[Dataset entries]

[Start of section]

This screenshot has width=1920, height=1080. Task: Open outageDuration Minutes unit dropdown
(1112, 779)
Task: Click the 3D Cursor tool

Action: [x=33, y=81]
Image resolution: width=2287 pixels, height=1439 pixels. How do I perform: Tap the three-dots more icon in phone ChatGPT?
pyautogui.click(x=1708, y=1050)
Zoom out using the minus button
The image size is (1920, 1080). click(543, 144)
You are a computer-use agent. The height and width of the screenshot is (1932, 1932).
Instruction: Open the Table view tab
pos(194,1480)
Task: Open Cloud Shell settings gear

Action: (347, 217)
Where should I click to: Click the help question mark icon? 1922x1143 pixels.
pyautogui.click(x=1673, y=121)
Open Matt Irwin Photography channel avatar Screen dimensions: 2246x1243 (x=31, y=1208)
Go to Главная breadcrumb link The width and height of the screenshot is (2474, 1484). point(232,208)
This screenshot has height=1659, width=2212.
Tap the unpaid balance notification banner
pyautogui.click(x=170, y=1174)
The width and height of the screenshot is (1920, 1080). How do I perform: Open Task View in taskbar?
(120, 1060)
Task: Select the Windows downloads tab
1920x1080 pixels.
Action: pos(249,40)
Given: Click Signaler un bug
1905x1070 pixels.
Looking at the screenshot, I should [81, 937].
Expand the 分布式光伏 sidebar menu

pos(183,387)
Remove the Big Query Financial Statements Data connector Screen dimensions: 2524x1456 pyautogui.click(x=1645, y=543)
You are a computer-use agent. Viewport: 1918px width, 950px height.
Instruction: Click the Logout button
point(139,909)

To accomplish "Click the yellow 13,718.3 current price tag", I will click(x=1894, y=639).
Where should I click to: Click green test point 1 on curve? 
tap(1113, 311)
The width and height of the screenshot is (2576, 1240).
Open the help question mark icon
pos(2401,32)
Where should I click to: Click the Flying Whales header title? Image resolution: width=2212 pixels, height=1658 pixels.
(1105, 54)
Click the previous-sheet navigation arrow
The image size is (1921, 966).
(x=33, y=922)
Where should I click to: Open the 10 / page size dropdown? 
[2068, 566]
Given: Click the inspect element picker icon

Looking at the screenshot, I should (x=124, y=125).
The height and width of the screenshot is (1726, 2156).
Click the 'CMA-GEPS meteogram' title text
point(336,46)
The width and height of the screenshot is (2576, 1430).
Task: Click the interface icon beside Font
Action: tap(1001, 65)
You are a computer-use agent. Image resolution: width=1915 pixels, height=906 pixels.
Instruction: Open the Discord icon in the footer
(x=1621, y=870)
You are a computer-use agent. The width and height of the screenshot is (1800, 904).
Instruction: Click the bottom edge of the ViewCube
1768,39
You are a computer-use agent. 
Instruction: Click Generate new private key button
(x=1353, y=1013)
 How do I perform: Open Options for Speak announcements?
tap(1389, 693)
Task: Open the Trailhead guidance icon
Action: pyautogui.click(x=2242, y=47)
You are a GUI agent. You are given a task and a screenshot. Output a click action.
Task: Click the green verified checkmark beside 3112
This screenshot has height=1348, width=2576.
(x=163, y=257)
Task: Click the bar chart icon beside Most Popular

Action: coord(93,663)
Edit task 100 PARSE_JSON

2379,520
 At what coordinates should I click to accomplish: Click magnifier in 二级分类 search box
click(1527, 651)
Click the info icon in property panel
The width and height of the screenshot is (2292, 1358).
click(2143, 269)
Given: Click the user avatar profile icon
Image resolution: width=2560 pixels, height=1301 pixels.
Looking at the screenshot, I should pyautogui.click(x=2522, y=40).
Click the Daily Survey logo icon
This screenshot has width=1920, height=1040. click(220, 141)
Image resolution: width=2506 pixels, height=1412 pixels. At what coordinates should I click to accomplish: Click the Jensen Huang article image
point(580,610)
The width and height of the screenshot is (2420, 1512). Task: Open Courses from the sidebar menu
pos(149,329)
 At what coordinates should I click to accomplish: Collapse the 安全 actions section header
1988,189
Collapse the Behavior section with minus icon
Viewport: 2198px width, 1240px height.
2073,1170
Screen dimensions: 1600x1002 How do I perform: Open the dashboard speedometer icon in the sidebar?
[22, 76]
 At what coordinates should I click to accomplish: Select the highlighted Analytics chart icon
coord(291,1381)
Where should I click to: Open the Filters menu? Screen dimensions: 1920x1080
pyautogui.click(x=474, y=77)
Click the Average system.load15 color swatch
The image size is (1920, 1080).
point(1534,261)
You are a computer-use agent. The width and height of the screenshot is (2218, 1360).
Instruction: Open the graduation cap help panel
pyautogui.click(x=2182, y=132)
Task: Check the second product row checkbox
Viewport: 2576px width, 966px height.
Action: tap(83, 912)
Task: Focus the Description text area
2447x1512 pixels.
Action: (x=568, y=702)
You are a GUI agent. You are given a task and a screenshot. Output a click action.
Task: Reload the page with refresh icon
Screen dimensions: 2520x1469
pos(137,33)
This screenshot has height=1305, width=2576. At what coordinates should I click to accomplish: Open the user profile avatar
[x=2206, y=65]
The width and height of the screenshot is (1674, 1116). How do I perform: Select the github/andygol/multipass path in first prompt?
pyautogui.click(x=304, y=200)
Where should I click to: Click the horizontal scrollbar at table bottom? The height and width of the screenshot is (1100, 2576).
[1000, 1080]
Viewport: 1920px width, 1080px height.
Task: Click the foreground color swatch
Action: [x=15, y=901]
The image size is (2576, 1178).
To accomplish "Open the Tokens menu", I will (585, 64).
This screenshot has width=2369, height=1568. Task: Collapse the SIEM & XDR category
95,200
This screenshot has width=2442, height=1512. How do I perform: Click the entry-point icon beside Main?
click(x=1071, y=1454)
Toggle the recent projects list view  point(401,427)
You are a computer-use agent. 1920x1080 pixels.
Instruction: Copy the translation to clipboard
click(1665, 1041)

[End of section]

* [Exercise prompt]
Exactly the lines above from the one with "Instruction: Click the Logout button" to the one with "is (1800, 904).", both included, are to be quoted; leave the rest out.

* [Answer section]
Instruction: Click the Logout button
point(139,909)

To accomplish "Click the yellow 13,718.3 current price tag", I will click(x=1894, y=639).
Where should I click to: Click green test point 1 on curve? 
tap(1113, 311)
The width and height of the screenshot is (2576, 1240).
Open the help question mark icon
pos(2401,32)
Where should I click to: Click the Flying Whales header title? Image resolution: width=2212 pixels, height=1658 pixels.
(1105, 54)
Click the previous-sheet navigation arrow
The image size is (1921, 966).
(x=33, y=922)
Where should I click to: Open the 10 / page size dropdown? 
[2068, 566]
Given: Click the inspect element picker icon

Looking at the screenshot, I should (x=124, y=125).
The height and width of the screenshot is (1726, 2156).
Click the 'CMA-GEPS meteogram' title text
point(336,46)
The width and height of the screenshot is (2576, 1430).
Task: Click the interface icon beside Font
Action: tap(1001, 65)
You are a computer-use agent. Image resolution: width=1915 pixels, height=906 pixels.
Instruction: Open the Discord icon in the footer
(x=1621, y=870)
You are a computer-use agent. The width and height of the screenshot is (1800, 904).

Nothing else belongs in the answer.